Wydaje mi się że pierwotnie do linii zaliczała się bocznica do portu i stąd cała różnica.
Moznaby tak przypuszczac gdyby byly rozbieznosci w dlugosci odcinka Gdynia - Wielki Kack. Tu jednak wystepuja roznice w dlugosci odcinka Osowa - Kokoszki.
A propos Osowy - czy zachowalo sie jakies zdjecie z tej stacji ?
feyg napisał/a:
Dla porównania - stan z lat 60-tych:
Ladna fotka - brakuje tylko szyldu "Wielki Kack"....
A propos Osowy - czy zachowalo sie jakies zdjecie z tej stacji ?
Sam chętnie obejrzałbym takie zdjęcie. Plan stacji Osowa również...
Kiedyś, we wspomnieniach mieszkańca Osowy (Eugeniusz Gołąbk "Moja Osowa", Pomerania 7-8/1994) znalazłem taki opis:
"Na wysokości ul. Nowej stał budynek dworcowy, dość obszerny, piętrowy, z tzw. pruskiego muru, kryty dachówką, z ozdobnym motywem wschodzącego słońca na ścianie.

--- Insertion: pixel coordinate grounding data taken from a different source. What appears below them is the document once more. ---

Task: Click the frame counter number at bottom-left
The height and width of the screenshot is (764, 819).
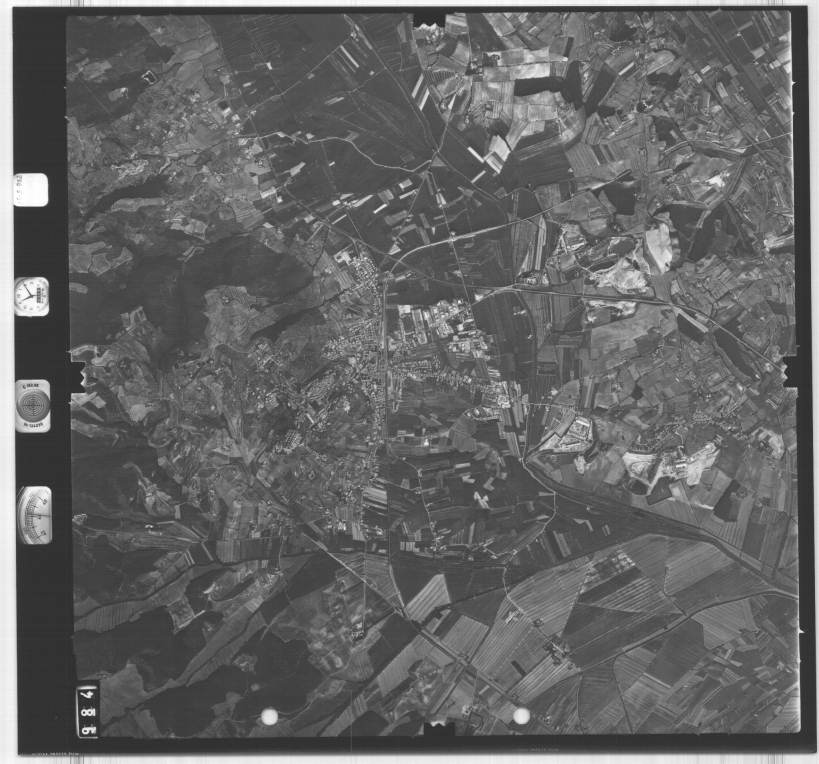Action: pos(87,710)
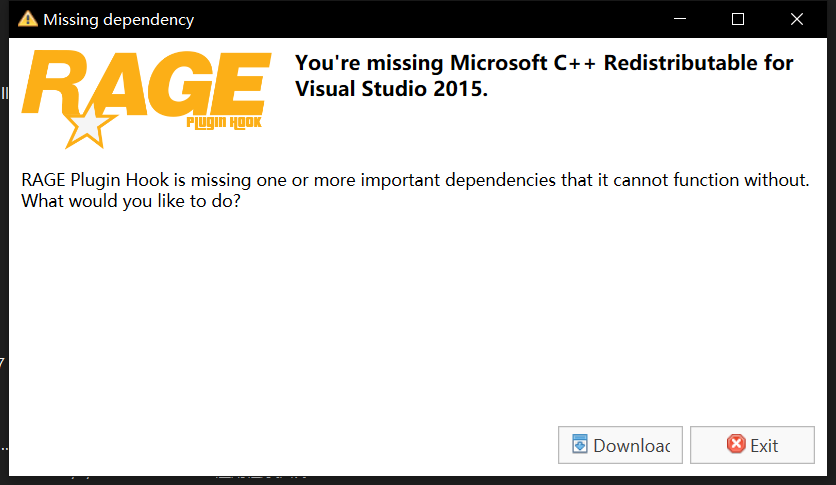Click the Exit button
The image size is (836, 485).
(x=752, y=445)
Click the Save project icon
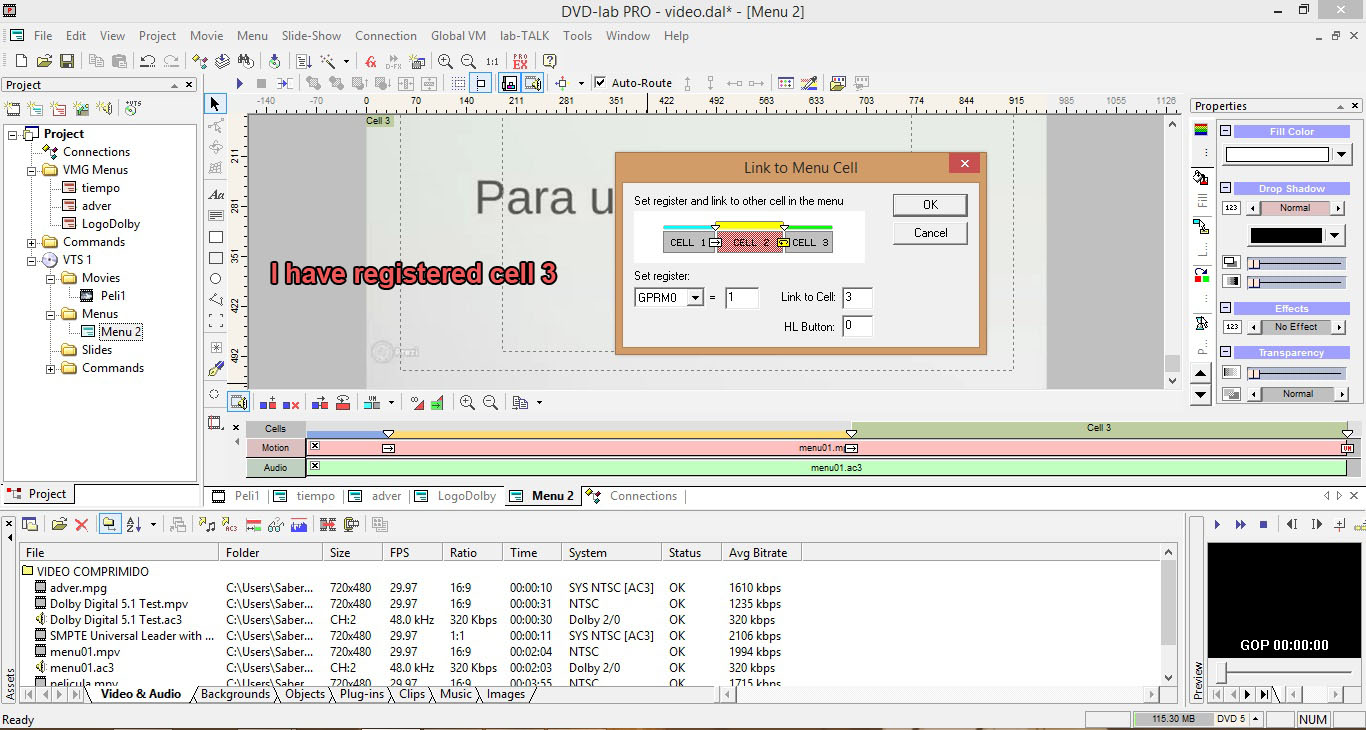The width and height of the screenshot is (1366, 730). (66, 61)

Po zbudowaniu nowej linii kolejowej tor rozebrano, a budynek dworcowy zamieniono na mieszkalny. W czasie II wojny w jego pobliżu pracował tartak, z którego maszyny wywieźli, w znanym kierunku, nasi wyzwoliciele. Po wojnie około 60 roku, na starych fundamentach traków postawiono kilka prymitywnych maszyn do wyroby przepustów kablowych. Zakład istniał zaledwie parę lat, a potem cały teren - dawne pole zakonu pijarów - od ul. Sopockiej do skrzyżowania z ul. Barniewicką zabudowali nasi ludzie domami typu kostka, a dawny budynek dworcowy, bardzo już zrujnowany, rozebrali."
Brak zdjec, dokumentow to niestety typowe bolaczki linii ktore krotko istnialy. Moze cos znajdzie sie w Archiwum Akt Nowych lub Archiwum Dokumentacji Mechanicznej ? Linia ta jest interesujaca chociazby ze wzgledu na duze pochylenie toru (15 promili) i prowadzony ruch pociagow weglowych ze Slaska o ciezarze maksymalnym 1400 t. O ile w ruchu pasazerskim mogly wystarczac parowozy serii Ti4, to w ruchu towarowym musialy tu pracowac maszyny Tp4, a na popychu prawdopodobnie TKt1/2. Jesli jednak wezmie sie pod uwage profil calej linii Koscierzyna - Kartuzy - Kokoszki - Gdynia to takich trudnych odcinkow bylo wiecej np. Koscierzyna - Golubie Kasz., Somonino - Kartuzy i in. W kierunku powrotnym nie tylko odcinek Gdynia - Osowa byl "ostro pod gorke" ale rowniez m.in. Zukowo Zach. - Kartuzy. Niewykluczone wiec ze pod koniec lat 20., gdy funkcjonowal juz port w Gdyni, pociagi towarowe byly na calej tej trasie prowadzone trakcja podwojna !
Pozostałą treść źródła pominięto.